The answer must consist only of the lines from the line with "Viewport: 847px width, 1114px" to the line with "Open Internet &", both included, exactly as they stand below.

Dataset items:
==============================

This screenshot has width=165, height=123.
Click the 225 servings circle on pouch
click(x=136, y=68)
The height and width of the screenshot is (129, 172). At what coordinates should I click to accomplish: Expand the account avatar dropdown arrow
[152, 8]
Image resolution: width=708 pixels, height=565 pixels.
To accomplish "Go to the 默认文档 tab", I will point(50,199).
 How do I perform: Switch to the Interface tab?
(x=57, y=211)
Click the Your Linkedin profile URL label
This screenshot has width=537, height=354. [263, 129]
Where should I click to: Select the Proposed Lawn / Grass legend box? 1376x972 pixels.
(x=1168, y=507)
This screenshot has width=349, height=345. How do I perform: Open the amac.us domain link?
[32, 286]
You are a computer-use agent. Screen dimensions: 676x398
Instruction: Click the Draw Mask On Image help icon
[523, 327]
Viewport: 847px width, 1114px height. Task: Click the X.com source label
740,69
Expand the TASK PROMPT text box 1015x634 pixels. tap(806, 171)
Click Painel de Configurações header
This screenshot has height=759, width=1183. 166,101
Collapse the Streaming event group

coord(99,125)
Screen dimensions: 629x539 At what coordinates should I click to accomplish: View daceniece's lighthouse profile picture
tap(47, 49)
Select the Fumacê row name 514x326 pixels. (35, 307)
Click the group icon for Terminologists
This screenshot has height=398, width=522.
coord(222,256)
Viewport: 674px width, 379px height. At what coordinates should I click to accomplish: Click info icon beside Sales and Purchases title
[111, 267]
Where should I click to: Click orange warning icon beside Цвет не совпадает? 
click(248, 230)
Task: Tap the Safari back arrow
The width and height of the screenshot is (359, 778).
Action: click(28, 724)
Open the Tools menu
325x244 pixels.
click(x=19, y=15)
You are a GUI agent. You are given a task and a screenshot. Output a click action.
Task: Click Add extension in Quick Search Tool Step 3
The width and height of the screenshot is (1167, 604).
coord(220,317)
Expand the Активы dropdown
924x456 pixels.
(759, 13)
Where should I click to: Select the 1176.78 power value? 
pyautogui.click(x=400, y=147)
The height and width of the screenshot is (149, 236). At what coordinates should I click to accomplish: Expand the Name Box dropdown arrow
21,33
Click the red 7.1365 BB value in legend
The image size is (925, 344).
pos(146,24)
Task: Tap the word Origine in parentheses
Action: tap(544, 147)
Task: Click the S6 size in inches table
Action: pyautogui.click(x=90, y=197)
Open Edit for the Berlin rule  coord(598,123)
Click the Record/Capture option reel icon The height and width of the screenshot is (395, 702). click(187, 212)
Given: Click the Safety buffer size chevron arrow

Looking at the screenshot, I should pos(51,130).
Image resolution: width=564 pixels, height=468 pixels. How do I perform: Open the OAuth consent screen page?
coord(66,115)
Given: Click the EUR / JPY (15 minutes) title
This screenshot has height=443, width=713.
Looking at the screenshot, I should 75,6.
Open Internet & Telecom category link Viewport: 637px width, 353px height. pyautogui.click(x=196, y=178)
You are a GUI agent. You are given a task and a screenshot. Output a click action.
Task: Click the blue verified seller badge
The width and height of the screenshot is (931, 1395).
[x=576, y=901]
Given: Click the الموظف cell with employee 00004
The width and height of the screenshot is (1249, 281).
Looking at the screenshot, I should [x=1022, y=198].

==============================

The completed task:
Viewport: 847px width, 1114px height. Task: Click the X.com source label
740,69
Expand the TASK PROMPT text box 1015x634 pixels. tap(806, 171)
Click Painel de Configurações header
This screenshot has height=759, width=1183. 166,101
Collapse the Streaming event group

coord(99,125)
Screen dimensions: 629x539 At what coordinates should I click to accomplish: View daceniece's lighthouse profile picture
tap(47, 49)
Select the Fumacê row name 514x326 pixels. (35, 307)
Click the group icon for Terminologists
This screenshot has height=398, width=522.
coord(222,256)
Viewport: 674px width, 379px height. At what coordinates should I click to accomplish: Click info icon beside Sales and Purchases title
[111, 267]
Where should I click to: Click orange warning icon beside Цвет не совпадает? 
click(248, 230)
Task: Tap the Safari back arrow
The width and height of the screenshot is (359, 778).
Action: click(28, 724)
Open the Tools menu
325x244 pixels.
click(x=19, y=15)
You are a GUI agent. You are given a task and a screenshot. Output a click action.
Task: Click Add extension in Quick Search Tool Step 3
The width and height of the screenshot is (1167, 604).
coord(220,317)
Expand the Активы dropdown
924x456 pixels.
(759, 13)
Where should I click to: Select the 1176.78 power value? 
pyautogui.click(x=400, y=147)
The height and width of the screenshot is (149, 236). At what coordinates should I click to accomplish: Expand the Name Box dropdown arrow
21,33
Click the red 7.1365 BB value in legend
The image size is (925, 344).
pos(146,24)
Task: Tap the word Origine in parentheses
Action: tap(544, 147)
Task: Click the S6 size in inches table
Action: pyautogui.click(x=90, y=197)
Open Edit for the Berlin rule  coord(598,123)
Click the Record/Capture option reel icon The height and width of the screenshot is (395, 702). click(187, 212)
Given: Click the Safety buffer size chevron arrow

Looking at the screenshot, I should pos(51,130).
Image resolution: width=564 pixels, height=468 pixels. How do I perform: Open the OAuth consent screen page?
coord(66,115)
Given: Click the EUR / JPY (15 minutes) title
This screenshot has height=443, width=713.
Looking at the screenshot, I should 75,6.
Open Internet & Telecom category link Viewport: 637px width, 353px height. pyautogui.click(x=196, y=178)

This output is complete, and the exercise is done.